Welcome to ULITE workshop at JCDL 2022
Understanding literature references is crucial for the process of maintaining access to previous research as well as gaining new insights from the structure and content that published scientific papers build on.
With the growing number of publications and academic full texts, curating databases of literature manually becomes impossible. By automatic extraction and parsing of references we release the research community from this burden and create different opportunities for deeper analysis of literature. One aspect of this is understanding of publication history: how authors influence each other, which institutions are involved in certain fields and topics and so on. One way to achieve this is to build a reference graph using the citation information inside the papers. If such a system exists, one can easily access information about further work of a particular author on the topic as well as related work, location of relevant datasets and which other projects the institution is pursuing.
It is worth mentioning that while in the field of Computer Science and some other domains multiple initiatives and infrastructures for automatic processing of scientific literature exist (Semantic Scholar, Google Scholar, AMiner, CiteSeerX, etc.), for many other fields the situation is drastically different. Social sciences, law, and history (to name a few) scholars often have to rely on fragmented data sources of full-text documents to navigate their fields.
Call for papers
The workshop on Understanding Literature References in Academic Full Text (ULITE), co-located with JCDL 2022, invites submissions on the topics of processing of literature references.
We invite submissions on the following and related topics (but are not limited to):
- Reference extraction from full texts (e.g. Hosseini et al., 2019)
- Reference segmentation/parsing (e.g. Boukhers et al., 2019)
- Reference type detection
- Reference deduplication
- Entity identification, disambiguation and linking (authors, affiliations, publication outlets, locations, etc.) (Backes, 2018)
- Understanding references to datasets and software
- Datasets and testbeds of reference data
- Identification and resolution of “non-source items” (Chi, 2014) aka matching references outside of a given collection (open-world assumption)
- Open infrastructures and services for reference mining
- Large-Scale matching to (open) infrastructures
- Domain-specific approaches and applications
- Search, exploration and mining of the reference graph
All deadlines are 11:59 pm UTC -12h (“anywhere on Earth”).

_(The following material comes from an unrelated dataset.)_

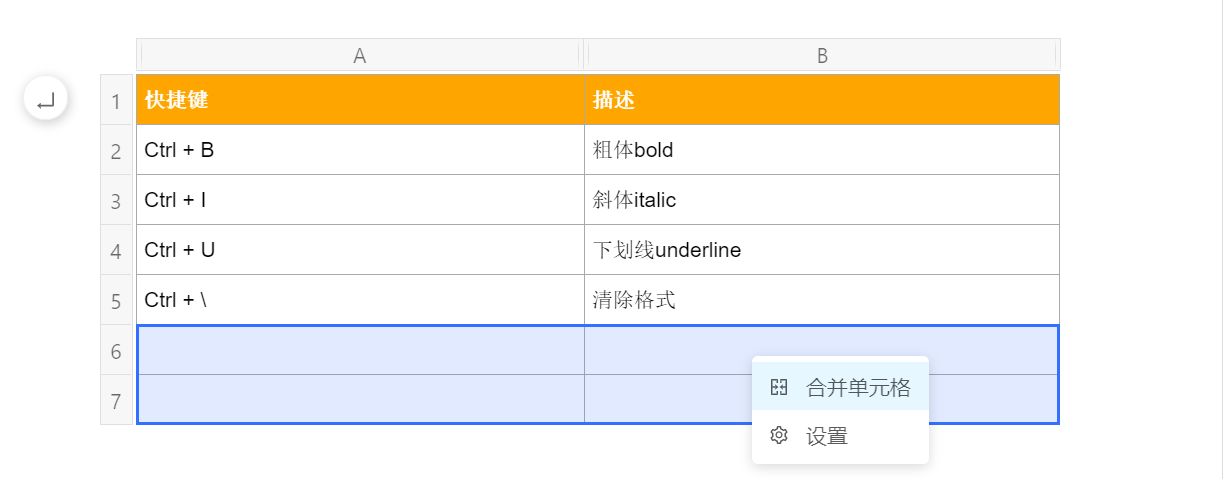The width and height of the screenshot is (1223, 479).
Task: Click the line-break return arrow icon
Action: (x=46, y=100)
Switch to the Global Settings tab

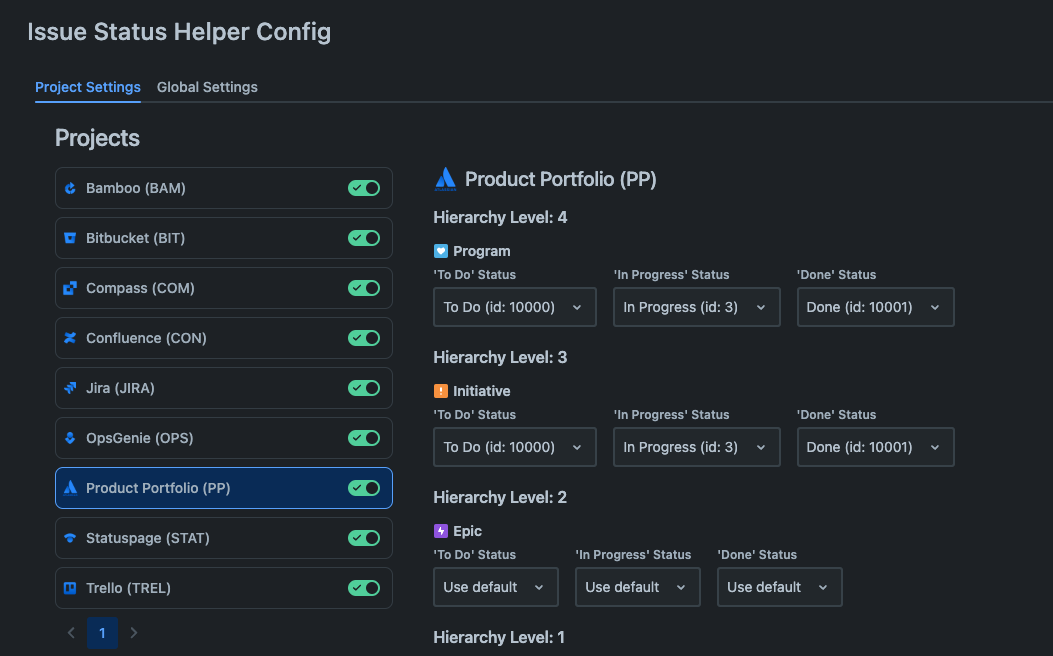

- Deadline for submission: May 2, 2022
- Notification of acceptance: May 30, 2022
- Camera ready: June 10, 2022
- Workshop: June 24, 2022
Regular papers: All submissions must be written in English, following the CEUR Proceedings template (10 pages for full papers and 4 pages for short papers exclusive of unlimited pages for references) and should be submitted as PDF files to EasyChair (see below).
Poster & demonstration: We welcome submissions detailing original, early findings, works in progress and industrial applications of knowledge entities extraction ande evaluation for a special poster session, possibly with a 2-minute presentation in the main session. Some research track papers will also be invited to the poster track instead, although there will be no difference in the final proceedings between poster and research track submissions. These papers should follow the same format as the research track papers but can be shorter (2 pages for poster and demo papers).
CEURART (incl. LaTeX and Word templates) https://ceurws.wordpress.com/2020/03/31/ceurws-publishes-ceurart-paper-style/
Submit via EasyChair: https://easychair.org/conferences/?conf=ulite2022
Peer Review Progress and Workshop Format
Our peer review process will be supported by Easychair. Each submission is assigned to 2 to 3 reviewers, preferably at least one expert in Bibliometrics and one expert in NLP or Information Extraction. The programme committee will consist of peer reviewers from all participating communities. Accepted papers are either long papers (15-minute talks) or short papers (5-minute talks).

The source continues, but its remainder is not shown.